● **EXERCISE TEXT**
----------------

Coronavirus is on everyone’s mind at present, including mine at about half past 5 this morning, when my mobile phone made an alert sound, but I could not find any message. There was a quick flash of what looked like the NHS Covid-19 app, which I have recently installed. In the way that the brain does in mind-wandering mode (as described in The Organized Mind) a connection between the Covid-19 Pandemic and Catastrophe Theory came into my mind. I have not done any of the mathematical modelling needed to take demonstrate that Covid-19 is a Catastrophe in the mathematical sense, but, as it feels like one, wanted to explore some of the implications.
Catastrophe theory is used to model systems which can be in one of two semi stable states, and switch rapidly from one to another. Classic examples are the financial markets, which can switch from being a Bull Market to a Bear Market or house price booms and busts.
Feedback is an essential part of these systems. In the case of the financial markets the controlling factor is investor confidence. If people are confident about the future they will buy houses, or shares, the price will go up, others will see this rise and also want to buy shares, or houses. In an infectious disease case the controlling factor is the rate at which the disease is spreading.
If every person who has Covid-19 passes it on to more than one person then it will spread, becoming a epidemic, with a potential end point of being endemic, that is to say in a widespread stable state, like flu. In the case of Covid-19 there will be medical penalty to pay if this happens. Medical resources need to be spent dealing with patient treatment, both for acute patients in Intensive Care Units and for chronic cases – the Long Covid cases. This is one possible stable state.
On the other hand if Covid-19 can be brought under control, then there is an opportunity for it to eliminated at a national level, as may be feasible for China and New Zealand. Medical resources are focussed on rapid detection of cases and preventing transmission. This is another possible stable state, and has been reached worldwide for some diseases, such as smallpox. This requires good data, and a rational plan of action, an example of the situations I describe in ‘The reasoned feedback loop‘.

----------------

Stored items:
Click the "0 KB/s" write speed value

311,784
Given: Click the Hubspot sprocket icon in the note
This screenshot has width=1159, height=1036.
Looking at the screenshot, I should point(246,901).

----------------

● **WHAT NEEDS TO BE DONE**
Could you reproduce the passage of the text on Covid-19 and catastrophe theory between "Feedback is an" and "disease is spreading.", inclusive, word for word?

● **FINAL ANSWER**
Feedback is an essential part of these systems. In the case of the financial markets the controlling factor is investor confidence. If people are confident about the future they will buy houses, or shares, the price will go up, others will see this rise and also want to buy shares, or houses. In an infectious disease case the controlling factor is the rate at which the disease is spreading.